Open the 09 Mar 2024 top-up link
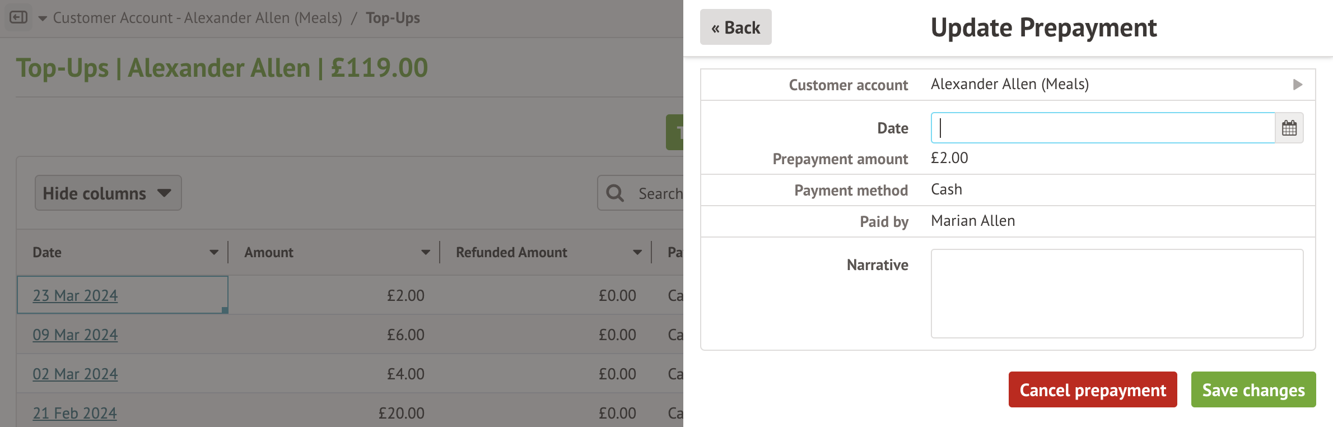Screen dimensions: 1333x427 (x=75, y=335)
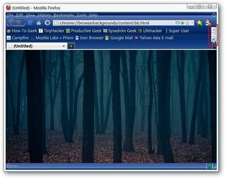Click the Back navigation button
225x178 pixels.
11,23
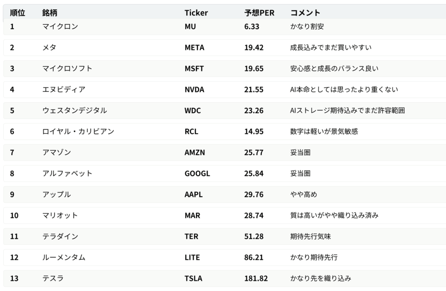Click the アップル stock name
This screenshot has width=446, height=291.
click(57, 194)
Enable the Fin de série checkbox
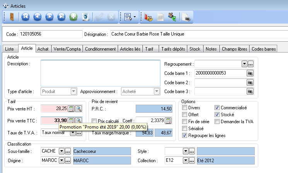 click(x=185, y=122)
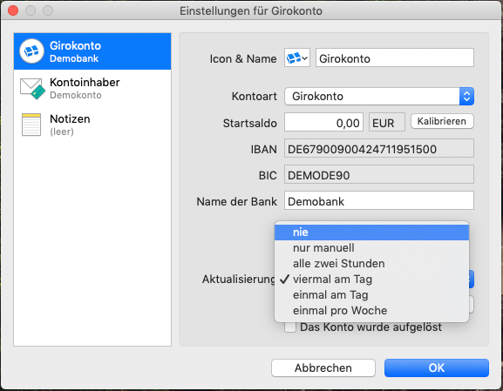Viewport: 503px width, 391px height.
Task: Click the account name field 'Girokonto'
Action: click(395, 58)
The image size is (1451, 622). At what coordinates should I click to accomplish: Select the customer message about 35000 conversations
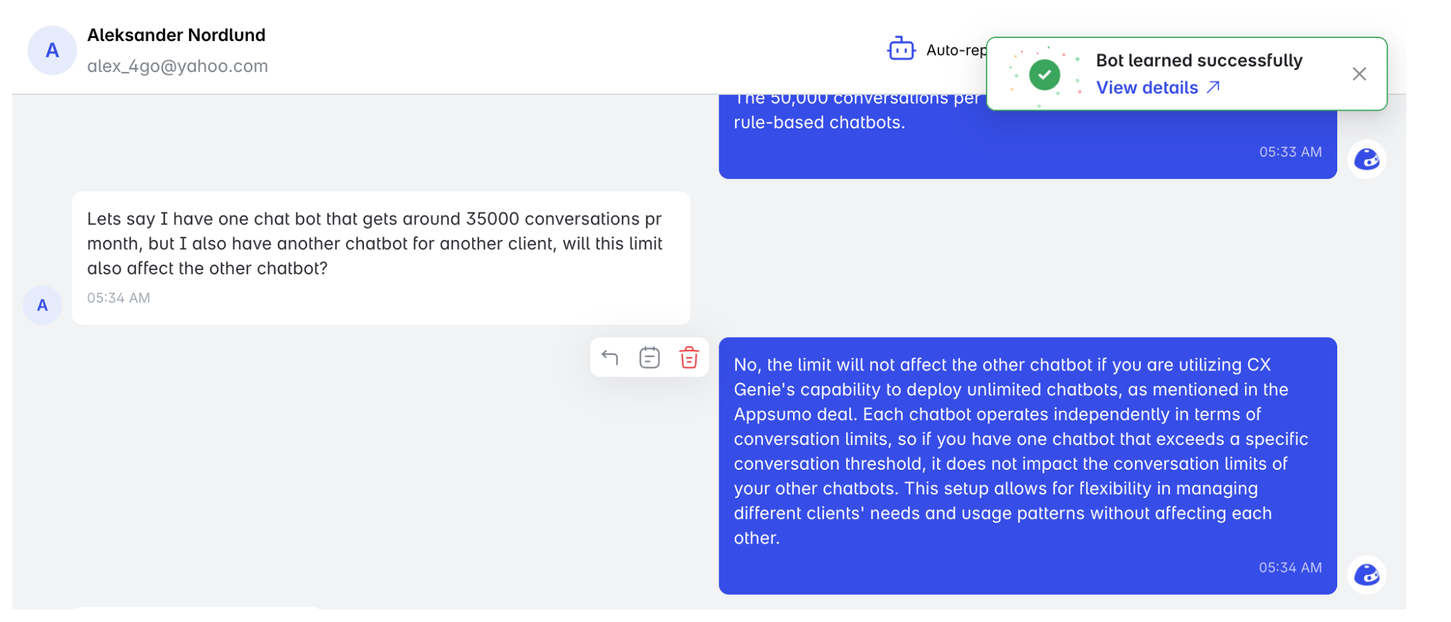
*****
Please convert these records into a numbered list that leaves out blank lines and the pictures.

▶ **Completed exercise**
1. Open the 09 Mar 2024 top-up link
2. Screen dimensions: 1333x427 (x=75, y=335)
3. Click the Back navigation button
4. 225x178 pixels.
5. 11,23
6. Click the アップル stock name
7. This screenshot has width=446, height=291.
8. click(57, 194)
9. Enable the Fin de série checkbox
10.  click(x=185, y=122)
11. Viewport: 503px width, 391px height.
12. Task: Click the account name field 'Girokonto'
13. Action: click(395, 58)
14. The image size is (1451, 622). At what coordinates should I click to accomplish: Select the customer message about 35000 conversations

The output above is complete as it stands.